Commodities research and consulting services company J. Ganes Consulting’s president Judy Ganes said in an email that the impact of the economic slowdown will be more evident in the Q2 to indicate loss in retail sales due to the lack of a wedding season of buffets loaded with chocolate desserts and duty-free chocolates in airports, among others.



Sales of candy and chocolate in the US

When it comes to candy, chocolate dominates the sector. Chocolate candy was consumers’ favorite in the US last year. Sales of chocolate candy were US$11.32 billion, according to database company Statista. Such an amount is double than non-chocolate variety with sales of $5.77 billion. Chocolate candy box, bag, or bar sales amounted to $4.78 billion and non-chocolate chewy candy at US$2.14 billion. Hershey’s holds a 43.8% market share on chocolate products sold at the retail level in the US.

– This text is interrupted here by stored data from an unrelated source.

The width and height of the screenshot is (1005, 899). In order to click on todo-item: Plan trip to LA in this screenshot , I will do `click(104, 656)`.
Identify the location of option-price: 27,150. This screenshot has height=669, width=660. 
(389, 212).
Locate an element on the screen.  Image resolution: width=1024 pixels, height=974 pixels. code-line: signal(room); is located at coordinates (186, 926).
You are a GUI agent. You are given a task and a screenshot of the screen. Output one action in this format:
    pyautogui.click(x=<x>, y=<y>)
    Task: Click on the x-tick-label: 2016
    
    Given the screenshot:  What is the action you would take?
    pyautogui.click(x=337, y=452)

U.S. National Confectioners also published a wide range of packaging options that fit the needs of retailers and consumers of candy and gums. Chocolate boxes of 3.5 oz had the highest packaging dollar shares amounting to 22%, followed by sugarless gum (11%), chocolate bars of less than 3.05 oz (10%), and chocolate snack size (7%).

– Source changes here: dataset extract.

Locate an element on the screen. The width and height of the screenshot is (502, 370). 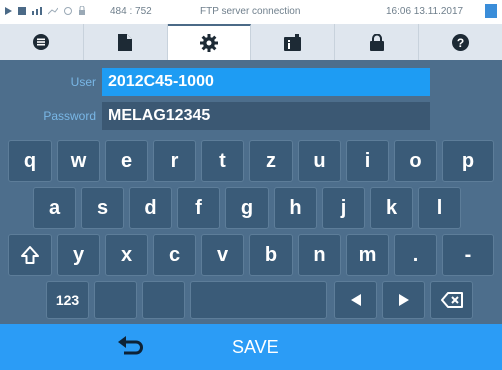
key-d: d is located at coordinates (150, 208).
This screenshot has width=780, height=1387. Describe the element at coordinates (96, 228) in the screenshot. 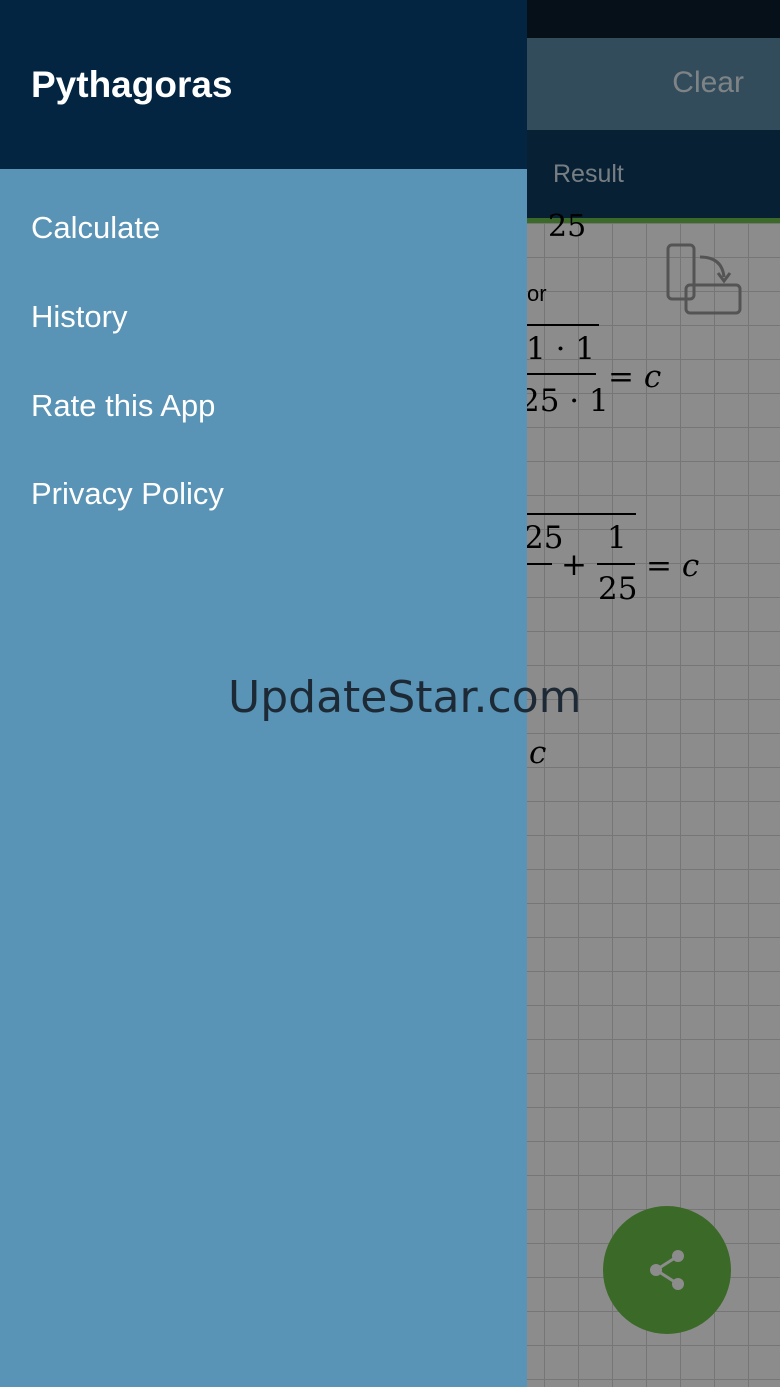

Cocoa beans are processed worldwide but Côte d'Ivoire leads the production of cocoa beans by country between 2015 and 2016. Côte d'Ivoire accounts for 40% of the global cocoa production, followed by Ghana (20%), Indonesia (8%), Ecuador (6%), Cameroon (5%), Nigeria (5%), Brazil (4%), Peru (2%), Dominican Republic (2%), and Columbia (1%), according to the Swiss platform for sustainable coca KakaoPlatform. In terms of cocoa processing, Netherlands is the largest processing country but the USA consumes the most cocoa-based products on a global level, ahead of France and Germany.

Treats have power and they fuel the economy. The markets of cocoa processing, cocoa trading, and chocolate manufacturing may be concentrated but the market concentration has intensified in the last decade. Aside from big companies making high profits from chocolate manufacturing, cocoa growers also earn from the tons of cocoa they are selling.  

People may not lose their sweet tooth in a pandemic but we cannot simply erase the possibility of a chocolate crisis as more prioritize buying the essentials. It may, therefore, take a while for chocolate companies to win again the hearts and taste buds of their consumers.